Data were obtained using pCLAMP 10.7 (Molecular Devices, CA, USA) via a Digidata 1550B series A/D board (Molecular Devices, CA, USA) at a sampling frequency of 10 kHz. Data from action potential (AP) were analyzed using pCLAMP 10.7 and Origin Pro 8.0 (OriginLab Corporation, USA) on a computer. The AP threshold was detected using a custom algorithm described previously by Baufreton et al. (2005). The half-width of AP was measured as a duration between 50% rise time and 50% decay time (measured from baseline) of APs (Rodríguez-Molina et al., 2014). The afterhyperpolarization (AHP) peak amplitude was the difference between the AP threshold and the most negative voltage reached during the AHP. The AHP time-to-peak was the time of this minimum minus the time when the membrane potential crossed the AP threshold on the descent from the AP peak (Farries et al., 2005). For obtaining data on each neuron, the current of the same intensity (100 pA with 5 ms duration, with an interval time of 1 min) was injected five times to induce a single AP in the pre-drug and the steady state of drug effects and then the average value of the intrinsic electrophysiological properties of these five APs was taken as the final value. The membrane time constant, membrane input resistance, and the slope of the current–voltage curve were calculated as described in our previous study (Wang et al., 2014). The data were presented as the means ± SEM and compared using paired two-tailed Student's t-tests (P < 0.05 indicated a statistically significant difference), except as otherwise noted.

Results

Stable whole-cell recordings were obtained using 145 RA PNs from 89 slices of 45 male zebra finches.

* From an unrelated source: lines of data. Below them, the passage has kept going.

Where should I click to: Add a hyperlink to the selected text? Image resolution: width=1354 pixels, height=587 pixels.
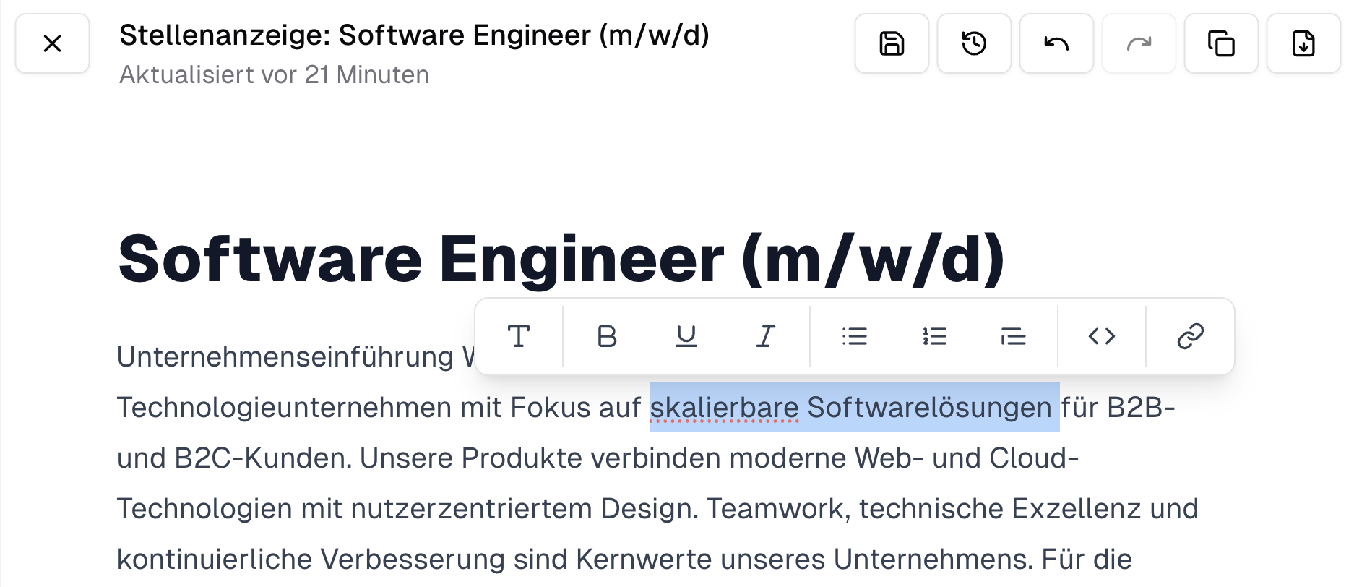point(1189,335)
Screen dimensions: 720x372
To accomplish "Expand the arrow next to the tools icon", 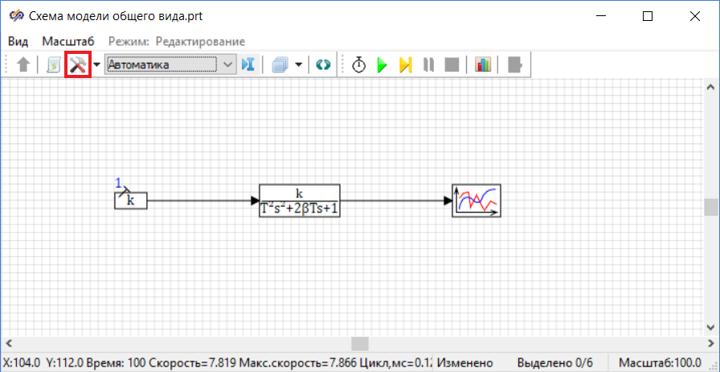I will pos(96,64).
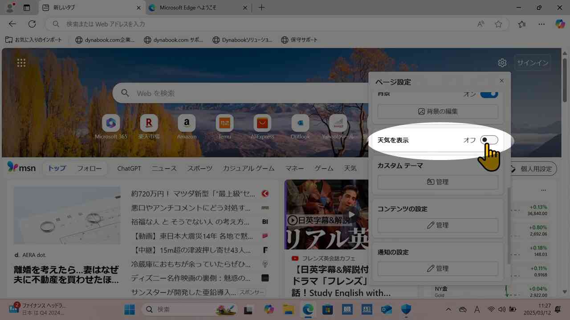
Task: Enable the 天気を表示 weather toggle
Action: point(489,140)
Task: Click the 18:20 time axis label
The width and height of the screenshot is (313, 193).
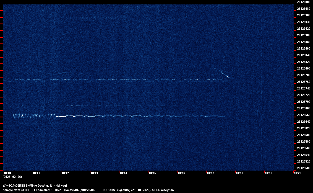Action: pos(298,173)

E2 affected the excitability of RA PNs in a concentration-dependent manner

The suprathreshold currents (100 pA with 500 ms duration and 1-min interval) were injected into the RA PNs to test the effect of E2 on AP generation (Figures 1A, B). As shown in Figure 1C, the application of E2 at concentrations of 100 pM or above affected evoked AP. The number of evoked AP showed a concentration-dependent decrement (a repeated one-way ANOVA, 0 pM vs. 50 pM: F_{(1, 12)} = 1.62, P = 0.23;0 pM vs. 100 pM: F_{(1, 17)} = 17.71, P < 0.001; 0 pM vs. 200 pM: F_{(1, 12)} = 6.46, P = 0.026; 0 pM vs. 200 pM: F_{(1, 12)} = 12.38, P < 0.01). As E2 dissolved in DMSO, we considered DMSO (0.1% in ACSF) as the control group to verify whether E2 has an effect on RA PNs. As shown in Figure 1C, DMSO had no effect on the excitability of RA PNs (the percentage change in the number of spikes compared with the pre-drug was 99.15 ± 0.37%, n = 6). The application of 100 pM E2 significantly decreased the number of spikes, reaching a steady state after 6 min of E2 application (Figure 1A). The application of 100 pM E2 significantly decreased the number of spikes from 10.42 ± 0.96 to 7.50 ± 1.00 (n = 12; P < 0.001, t = 5.12) (Figure 1D). This effect was not reversible (Smejkalova and Woolley, 2010). Moreover, 100 pM E2 increased the evoked AP latency from 9.86 ± 2.19 to 28.99 ± 4.45 ms (n = 12, P < 0.01, t = 7.74; Figure 1E), suggesting that E2 decreased the excitability of RA PNs. As 100 pM E2 suppressed to the maximum extent of the excitability of RA PNs, this concentration was adopted for subsequent experiments in this study.

FIGURE 1

Figure 1. E2 reduced the evoked AP firing of RA PNs. (A) Number of spikes in response to 100 pA current for 500 ms before and during the application of E2 (n = 12). (B) Example traces from the experiment shown in (A). (C) Statistical diagram of 0.1% DMSO and different concentrations of E2 (0, 50, 100, 200, and 500 pM) depicting the change in the number of spikes at the steady state compared with that at the pre-drug stage. (D) Evoked spikes significantly decreased in the presence of E2 by depolarizing step pulse (n = 12). (E) Evoked AP latency increased in the presence of E2 (n = 12). *P < 0.05, **P < 0.01, ***P < 0.001. The temperature used during electrophysiological recordings was 16–20°C.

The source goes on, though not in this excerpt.